■ List of tasks
[a] In the post about riding Telegraphe-Galibier, why did the rider need to hire a bike in St-Jean-de-Maurienne? Answer in one to three sentences.
[b] Carry on with the post about riding Telegraphe-Galibier, starting after its final sentence.

■ Text passage
⁂

Telegraph-Galibier on "Stand-in Simon"

We returned to the French Alps, specifically to St-Jean-de-Maurienne, with one thing on our to do list. I was going to ride Col du Galibier via Col du Telegraphe.

There is some history to this, but as it turns out, the fact that I'd only ridden Galibier from Lauteret (which isn't the proper side according to KKB) doesn't factor much in this story.

The real story is getting to the alps to ride the Cols without a bike in working order. That's where "Stand-in Simon" the Scott bike comes in.

Apart from a cryptic post on Facebook, I haven't really written much about the mishap with my beloved Jens. Jens is my Trek Madone. He is of course named after Jens Voigt. He is of course purple. He is of course tough (he survived being cleaned up by a car better than I did).

Long story short, Jens is cracked and unrideable because stuff moved around while in transit in the back of our hire van.

So I googled bike hire in the area we were staying and found Sport 2000. I didn't hold a lot of hope of getting a bike that fitted me, least of all from a chain store. But we had to try.

We were in luck, kind of. I could get a 52cm Scott Speedster running Shimano 105, alloy frame of course. A far cry from my beautiful carbon Jens, and a size too big. On the plus side, it had an extra couple of cogs on the back, with a 28 to my current 25. With a few adjustments and my Selle Italia ladies seat, it would do the job.

"I think I'll call him Simon", I said to KKB, pointing out a huge poster in the shop of Simon Gerrans in his Australian champion jersey, astride his own Orica Green Edge Scott.

The next morning we had breakfast early and drove to the bottom of the climb. The only thing standing between me and the Galibier was my body, which hadn't fully recovered from Roth yet. In particular, my right hip was extremely stiff and sore.

I know, call the Wambulance. I was in the French Alps, about to ride Telegraphe-Galibier - one of the most iconic climbs of the Tour de France. This was the climb that set up Cadel Evans' tour win last year, and I was riding it on the seventh anniversary of Amy Gilletts fatal accident.

HTFU, AP!! So off I went on Simon the Scott.

From just outside St-Michele-de-Maurienne where the climb starts, you can see the Fort du Telegraphe above. It seems like its right there... but also seem so tiny, perching up there on that cliff...

While the destination seems a little foreboding, the ride up is really quite pleasant. Sure, its uphill without much respite for 12 ks, but you wind your way up through a very green forest. The scenery, when you glimpse it through the trees, is really quite spectacular.

After just under an hour and half, I arrived at Telegraphe. With 12 ks out of 30 ks climbing, I was not even halfway there. I had stopped and stretched a couple of times already. My right hamstring was burning and I could easily have just stopped for fear of doing some real damage.

KKB wasn't going to let that happen. After a couple of snaps with the Telegraphe sign, he said he'd meet me in Valloire, which is at the bottom of a short descent... Before the big climb begins.

Valloire is a pretty town. Like many of the cycling Meccas it's a ski village in winter. No real time to look around for me, just some food from my pockets and a refill for my water bottle from the water fountain and I pulled out to start the beast.

⁂

■ Information shown
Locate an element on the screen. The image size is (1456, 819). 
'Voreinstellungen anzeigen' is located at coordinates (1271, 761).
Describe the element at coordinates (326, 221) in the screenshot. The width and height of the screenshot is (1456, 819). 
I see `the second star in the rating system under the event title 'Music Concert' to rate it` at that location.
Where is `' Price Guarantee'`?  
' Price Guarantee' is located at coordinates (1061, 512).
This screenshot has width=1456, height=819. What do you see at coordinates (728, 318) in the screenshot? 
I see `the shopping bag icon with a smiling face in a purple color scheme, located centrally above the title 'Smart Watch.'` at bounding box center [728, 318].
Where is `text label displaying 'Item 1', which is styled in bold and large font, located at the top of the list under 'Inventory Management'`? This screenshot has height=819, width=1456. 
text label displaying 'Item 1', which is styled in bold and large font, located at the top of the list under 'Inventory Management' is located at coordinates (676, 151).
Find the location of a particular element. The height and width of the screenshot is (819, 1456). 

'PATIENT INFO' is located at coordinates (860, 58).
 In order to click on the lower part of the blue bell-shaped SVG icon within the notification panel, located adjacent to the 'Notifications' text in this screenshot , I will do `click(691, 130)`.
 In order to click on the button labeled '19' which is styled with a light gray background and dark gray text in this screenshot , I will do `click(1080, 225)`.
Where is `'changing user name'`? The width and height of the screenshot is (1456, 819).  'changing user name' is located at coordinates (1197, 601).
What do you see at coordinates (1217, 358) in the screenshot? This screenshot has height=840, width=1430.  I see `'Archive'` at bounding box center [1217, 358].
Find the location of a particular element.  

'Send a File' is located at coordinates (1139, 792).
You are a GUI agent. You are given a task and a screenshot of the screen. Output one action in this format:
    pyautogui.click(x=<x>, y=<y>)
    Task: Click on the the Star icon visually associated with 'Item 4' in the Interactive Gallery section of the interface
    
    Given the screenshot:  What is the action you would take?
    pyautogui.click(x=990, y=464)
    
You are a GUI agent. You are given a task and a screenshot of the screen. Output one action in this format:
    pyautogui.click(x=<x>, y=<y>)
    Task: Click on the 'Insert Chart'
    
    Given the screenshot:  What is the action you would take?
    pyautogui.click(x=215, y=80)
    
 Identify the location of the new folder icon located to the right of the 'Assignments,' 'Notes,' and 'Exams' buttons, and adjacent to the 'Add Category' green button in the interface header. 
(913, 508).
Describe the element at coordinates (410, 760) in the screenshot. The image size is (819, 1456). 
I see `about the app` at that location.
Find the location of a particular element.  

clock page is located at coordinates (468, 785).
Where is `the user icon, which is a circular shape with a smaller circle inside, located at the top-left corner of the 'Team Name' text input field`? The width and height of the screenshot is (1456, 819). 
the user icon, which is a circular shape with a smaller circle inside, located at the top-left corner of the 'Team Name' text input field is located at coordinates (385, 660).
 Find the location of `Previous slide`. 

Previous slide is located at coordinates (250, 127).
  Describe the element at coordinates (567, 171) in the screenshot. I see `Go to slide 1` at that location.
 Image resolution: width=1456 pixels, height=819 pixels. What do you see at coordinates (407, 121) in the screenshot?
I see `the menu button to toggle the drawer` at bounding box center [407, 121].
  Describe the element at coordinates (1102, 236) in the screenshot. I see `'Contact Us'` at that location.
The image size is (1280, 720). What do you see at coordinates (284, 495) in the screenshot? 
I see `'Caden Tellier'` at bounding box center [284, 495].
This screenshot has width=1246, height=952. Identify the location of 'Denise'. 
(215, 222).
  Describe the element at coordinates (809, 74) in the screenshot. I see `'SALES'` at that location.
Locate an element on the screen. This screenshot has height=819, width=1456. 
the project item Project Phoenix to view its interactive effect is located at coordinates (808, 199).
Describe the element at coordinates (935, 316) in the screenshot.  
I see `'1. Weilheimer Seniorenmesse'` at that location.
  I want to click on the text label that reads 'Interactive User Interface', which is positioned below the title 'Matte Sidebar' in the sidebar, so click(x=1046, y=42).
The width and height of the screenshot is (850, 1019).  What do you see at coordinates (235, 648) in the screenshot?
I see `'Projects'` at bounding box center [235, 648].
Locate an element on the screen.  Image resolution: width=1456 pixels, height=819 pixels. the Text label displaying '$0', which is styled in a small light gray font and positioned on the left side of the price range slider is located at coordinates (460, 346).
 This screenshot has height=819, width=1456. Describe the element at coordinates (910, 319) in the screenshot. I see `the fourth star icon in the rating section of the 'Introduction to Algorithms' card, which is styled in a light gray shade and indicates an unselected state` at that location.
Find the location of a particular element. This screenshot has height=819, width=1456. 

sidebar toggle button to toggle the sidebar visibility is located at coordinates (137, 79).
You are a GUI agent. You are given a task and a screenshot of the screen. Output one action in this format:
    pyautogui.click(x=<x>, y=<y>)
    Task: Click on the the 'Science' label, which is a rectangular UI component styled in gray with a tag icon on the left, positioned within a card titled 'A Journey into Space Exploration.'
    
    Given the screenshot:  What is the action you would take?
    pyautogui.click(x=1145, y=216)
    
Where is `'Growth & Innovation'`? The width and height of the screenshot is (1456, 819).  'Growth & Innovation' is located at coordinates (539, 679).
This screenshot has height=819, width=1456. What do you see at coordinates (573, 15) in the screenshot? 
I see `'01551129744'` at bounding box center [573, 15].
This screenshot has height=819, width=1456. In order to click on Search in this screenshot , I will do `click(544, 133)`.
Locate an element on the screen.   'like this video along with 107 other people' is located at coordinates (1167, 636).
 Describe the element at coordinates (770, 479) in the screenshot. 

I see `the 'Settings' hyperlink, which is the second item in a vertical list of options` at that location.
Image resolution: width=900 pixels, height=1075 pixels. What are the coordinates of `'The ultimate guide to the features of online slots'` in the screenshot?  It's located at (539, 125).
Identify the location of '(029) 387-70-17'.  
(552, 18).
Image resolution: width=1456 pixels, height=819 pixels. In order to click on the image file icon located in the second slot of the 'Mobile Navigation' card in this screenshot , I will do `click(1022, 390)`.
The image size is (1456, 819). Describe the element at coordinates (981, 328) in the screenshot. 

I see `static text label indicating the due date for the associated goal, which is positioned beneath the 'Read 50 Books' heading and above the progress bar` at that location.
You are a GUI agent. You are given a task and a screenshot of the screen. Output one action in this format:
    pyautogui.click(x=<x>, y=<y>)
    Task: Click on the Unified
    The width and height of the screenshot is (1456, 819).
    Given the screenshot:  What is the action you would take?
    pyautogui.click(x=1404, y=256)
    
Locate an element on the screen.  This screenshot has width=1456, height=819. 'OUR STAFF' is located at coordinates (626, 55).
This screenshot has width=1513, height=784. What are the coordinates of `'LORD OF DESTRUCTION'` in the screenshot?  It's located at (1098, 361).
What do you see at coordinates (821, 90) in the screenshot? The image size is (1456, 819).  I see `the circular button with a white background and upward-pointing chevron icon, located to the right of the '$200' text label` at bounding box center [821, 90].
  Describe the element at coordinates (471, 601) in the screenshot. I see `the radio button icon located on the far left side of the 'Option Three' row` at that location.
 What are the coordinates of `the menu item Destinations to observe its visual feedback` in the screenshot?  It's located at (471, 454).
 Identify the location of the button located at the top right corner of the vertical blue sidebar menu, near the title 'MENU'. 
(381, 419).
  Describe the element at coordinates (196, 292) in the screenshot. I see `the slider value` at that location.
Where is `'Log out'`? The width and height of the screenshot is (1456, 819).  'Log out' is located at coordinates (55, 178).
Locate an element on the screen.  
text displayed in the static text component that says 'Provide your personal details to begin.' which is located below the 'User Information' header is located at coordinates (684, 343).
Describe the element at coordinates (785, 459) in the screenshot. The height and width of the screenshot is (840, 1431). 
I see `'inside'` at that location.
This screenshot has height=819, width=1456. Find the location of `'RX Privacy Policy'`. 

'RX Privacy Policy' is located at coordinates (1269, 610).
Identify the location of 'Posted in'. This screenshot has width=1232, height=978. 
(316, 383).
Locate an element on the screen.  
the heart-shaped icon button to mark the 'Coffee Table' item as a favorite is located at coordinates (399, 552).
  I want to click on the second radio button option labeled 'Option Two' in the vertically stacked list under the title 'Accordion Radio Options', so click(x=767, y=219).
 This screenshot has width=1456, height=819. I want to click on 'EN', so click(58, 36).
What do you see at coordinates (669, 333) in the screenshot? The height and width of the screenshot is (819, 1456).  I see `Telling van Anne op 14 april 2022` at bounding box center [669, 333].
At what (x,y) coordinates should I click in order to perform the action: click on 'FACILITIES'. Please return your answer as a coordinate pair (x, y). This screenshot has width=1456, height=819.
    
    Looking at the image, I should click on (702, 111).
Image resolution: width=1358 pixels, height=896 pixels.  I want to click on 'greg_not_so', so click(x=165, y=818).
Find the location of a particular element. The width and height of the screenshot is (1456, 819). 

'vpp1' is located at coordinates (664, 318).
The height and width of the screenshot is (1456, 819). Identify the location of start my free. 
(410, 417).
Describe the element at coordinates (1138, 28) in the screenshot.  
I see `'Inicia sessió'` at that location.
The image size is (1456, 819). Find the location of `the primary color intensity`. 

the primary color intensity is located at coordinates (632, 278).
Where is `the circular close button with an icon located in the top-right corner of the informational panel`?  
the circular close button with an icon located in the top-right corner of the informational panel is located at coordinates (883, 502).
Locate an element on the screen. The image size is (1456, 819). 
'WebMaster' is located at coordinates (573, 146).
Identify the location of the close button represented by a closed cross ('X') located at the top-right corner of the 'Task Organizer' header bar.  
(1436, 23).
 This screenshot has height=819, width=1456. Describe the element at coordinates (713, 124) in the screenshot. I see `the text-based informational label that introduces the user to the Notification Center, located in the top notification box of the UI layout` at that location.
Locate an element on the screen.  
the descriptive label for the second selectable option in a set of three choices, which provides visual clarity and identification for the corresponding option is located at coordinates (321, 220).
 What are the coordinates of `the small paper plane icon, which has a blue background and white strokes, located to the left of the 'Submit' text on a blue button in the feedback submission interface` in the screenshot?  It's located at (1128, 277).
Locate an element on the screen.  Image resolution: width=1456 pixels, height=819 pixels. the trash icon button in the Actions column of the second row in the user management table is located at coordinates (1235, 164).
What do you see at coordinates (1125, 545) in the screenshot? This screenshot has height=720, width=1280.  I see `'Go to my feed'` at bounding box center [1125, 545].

⁂

■ Results
[a] The rider's own bike, a Trek Madone named Jens, was cracked and could not be ridden because things shifted around during transit in the back of the hire van. To ride the cols anyway, the rider hired a 52cm Scott Speedster from Sport 2000.

[b]
I hadn't even left Valloire yet and the gradient was brutal! I didn't have the legs for 18ks of this... Help! But then I remembered KKBs advice that this was one of the worst bits and it flattens out a bit after that. So I just rode it out, making very good use of that 28 on the back.

The outlook changes completely during this climb. No forest, just open country, plenty of which is pastoral fields. Today was a warm day so the sun kicked in too. Not so much it was hot, just really pleasant riding weather.

I met KKB again about 8ks from the top at a little cafe. This time I stopped, but just for a soft drink (Orangina - it's weird, orange fizzy drink with the fruit's pulp!) and a couple of Nurofens. Why I hadn't popped a couple of these puppies earlier I'll never know.

From here it kicks up again until the summit but the views are amazing.

This is a famous Tour de France climb and there are reminders written on the road all the way up. After enduring seemingly thousands of 'ANDY' and 'FRANK' from last year, finally there was a 'VOIGTE'. Spelled incorrectly and all.

"That's for us Simon, we can take that, since you're a stand-in for Jens".

Not long after this I pulled over for another stretch, and a photo, and just ayer a couple of motorcyclists pulled into the same area. Stand-in Simon, as he was now known, was laying down just off the road.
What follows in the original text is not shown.